At the same time, the same watering awakens and stimulates the development of soil microorganisms. But they need food to reproduce. And if you give it in abundance, that is, add as much organic matter as possible to the soil (straw or weed cuttings, sawdust, leaves, etc.), then the amount beneficial bacteria will increase sharply. And plant seedlings (and seedlings, seedlings, cuttings) treated with the Biostim solution receive additional growth energy and noticeably outperform their relatives who did not receive such treatment.

How to be less affected by drought

If in your area in the summer, from year to year, the soil heats up above +30...+40 °C, you need to use other methods of growing potatoes. At a daytime air temperature of about +29 °C, the formation of tubers stops. To at least partially avoid this, it is necessary: ​​– plant potatoes as early as possible: at a soil temperature at a depth of 10 cm +6...+7 °C; – increase the depth of planting tubers to 10-12 cm; – reduce the distance between rows to a minimum, that is, to 55-60 cm; – water the plantings only in the inter-row spaces.

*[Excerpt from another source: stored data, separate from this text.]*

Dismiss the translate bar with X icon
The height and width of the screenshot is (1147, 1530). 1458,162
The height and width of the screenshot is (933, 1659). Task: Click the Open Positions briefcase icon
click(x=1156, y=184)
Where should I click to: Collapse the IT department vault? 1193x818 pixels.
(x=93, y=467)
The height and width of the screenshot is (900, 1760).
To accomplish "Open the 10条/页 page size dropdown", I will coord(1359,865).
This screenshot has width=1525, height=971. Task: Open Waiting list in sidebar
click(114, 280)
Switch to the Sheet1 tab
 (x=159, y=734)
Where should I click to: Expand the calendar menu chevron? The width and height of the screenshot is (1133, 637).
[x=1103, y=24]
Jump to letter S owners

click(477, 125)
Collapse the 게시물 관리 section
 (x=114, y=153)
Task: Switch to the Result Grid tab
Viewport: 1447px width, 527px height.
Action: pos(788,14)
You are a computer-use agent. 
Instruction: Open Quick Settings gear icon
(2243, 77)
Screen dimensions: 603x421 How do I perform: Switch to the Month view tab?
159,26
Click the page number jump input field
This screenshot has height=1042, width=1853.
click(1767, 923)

A good option for planting potatoes

– Stretch a rope along the area, on both sides of which make grooves 10 cm deep. – Line the bottom of each groove with old hay or straw. In rainy summers, this litter serves as drainage, and in dry summers it retains moisture well. – Lay out in a checkerboard pattern planting material, the distance between the tubers is 30 cm. – Sprinkle half a handful of ash and humus on each potato. – Fill the furrows. – Then hammer in the pegs with a rope 140 cm from the first groove.